DSAs have been associated by other studies with “a higher risk of graft loss compared to [antibodies] that are not donor-specific”. This has led to the use of immunosuppression as a strategy against “immune-mediated damage”. Previous small-scale trials are recalled by Stringer et al in their introduction, including a 2017 study led by Kin Yee Shiu (Royal Free Hospital, London, UK), which have indicated “optimised treatment with tacrolimus and mycophenolate mofetil (MMF)”, but large-scale trials before OuTSMART have not been forthcoming.

To rectify this, the study authors designed a trial that took place across 13 UK transplant centres, where 2037 transplant patients were randomised, 1028 to unblinded care and 1009 to double-blinded care.
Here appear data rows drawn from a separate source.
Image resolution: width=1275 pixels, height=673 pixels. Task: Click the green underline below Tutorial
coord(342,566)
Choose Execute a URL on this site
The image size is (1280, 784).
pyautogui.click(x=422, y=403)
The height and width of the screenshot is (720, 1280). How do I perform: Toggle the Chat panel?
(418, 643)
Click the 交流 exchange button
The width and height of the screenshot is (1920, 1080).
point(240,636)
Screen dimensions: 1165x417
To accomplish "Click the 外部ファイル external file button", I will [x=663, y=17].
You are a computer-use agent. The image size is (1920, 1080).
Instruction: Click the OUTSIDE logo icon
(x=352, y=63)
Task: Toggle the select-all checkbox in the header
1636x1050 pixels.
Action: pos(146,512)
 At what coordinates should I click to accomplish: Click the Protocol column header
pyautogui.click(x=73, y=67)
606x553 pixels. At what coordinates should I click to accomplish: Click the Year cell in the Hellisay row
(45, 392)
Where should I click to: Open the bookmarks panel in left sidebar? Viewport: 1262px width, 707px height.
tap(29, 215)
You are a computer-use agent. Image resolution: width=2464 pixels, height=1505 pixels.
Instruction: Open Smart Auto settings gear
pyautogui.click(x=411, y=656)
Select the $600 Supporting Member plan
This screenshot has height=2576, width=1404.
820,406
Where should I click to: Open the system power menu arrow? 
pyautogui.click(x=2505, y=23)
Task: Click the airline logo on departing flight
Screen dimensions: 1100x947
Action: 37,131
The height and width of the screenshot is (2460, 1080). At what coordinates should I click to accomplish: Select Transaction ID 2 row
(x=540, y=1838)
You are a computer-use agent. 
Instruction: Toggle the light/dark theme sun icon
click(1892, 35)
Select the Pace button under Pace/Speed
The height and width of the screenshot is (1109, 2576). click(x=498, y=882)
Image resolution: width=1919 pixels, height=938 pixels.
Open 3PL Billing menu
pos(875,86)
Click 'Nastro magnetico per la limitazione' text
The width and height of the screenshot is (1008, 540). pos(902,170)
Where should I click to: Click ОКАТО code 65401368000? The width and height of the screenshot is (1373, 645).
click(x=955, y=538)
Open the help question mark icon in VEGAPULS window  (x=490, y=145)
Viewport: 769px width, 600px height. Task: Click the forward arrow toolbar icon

Patients were grouped according to HLA Ab status, which was known at time of transplant for 91% of patients. Most recruited patients were taking tacrolimus (73%), MMF (67%) or prednisolone (55%) at randomisation, while 27% were taking all three and “baseline immunosuppression was balanced across groups”. The primary outcome of the study was time to graft failure in an intention to treat analysis, and was measured at 43 months remotely due to the COVID-19 pandemic.

From the cohort, 198 patients were found with DSA and 818 with non-DSA. DSA development, though not non-DSA development was found by the authors to be “predictive of graft failure”. Patients with antibodies were offered tailored regimens, and monitored to encourage adherence.  Patients were stratified by HLA Ab status, “to generate three groups within each arm (DSA+, non-DSA+ or HLA Ab-negative)”, as well as by current immunosuppression “to ensure balanced numbers specific immunosuppressives”, and also by site.

The authors state that their results “confirm the prognostic value of monitoring DSA” but fail to show any statistically significant change to graft failure rates with optimised oral immunosuppression, with “confirmatory 95% confidence intervals for hazard ratios that included the null value”. They found that 15–20% of grafts failed for DSA-positive patients, compared with 7% for negative patients, but for those undergoing immunosuppression optimisation “we failed to see an impact on time to graft failure”. While rejection was reduced by immunosuppression, this did not translate into decreased rates of transplant failure.

Speaking on the implications of their findings, Stringer et al state that the data “will impact significantly on how transplant centres around the world organise their post-transplant monitoring”. They make the case that it should also spark an international effort to find new approaches to the question of ensuring graft success.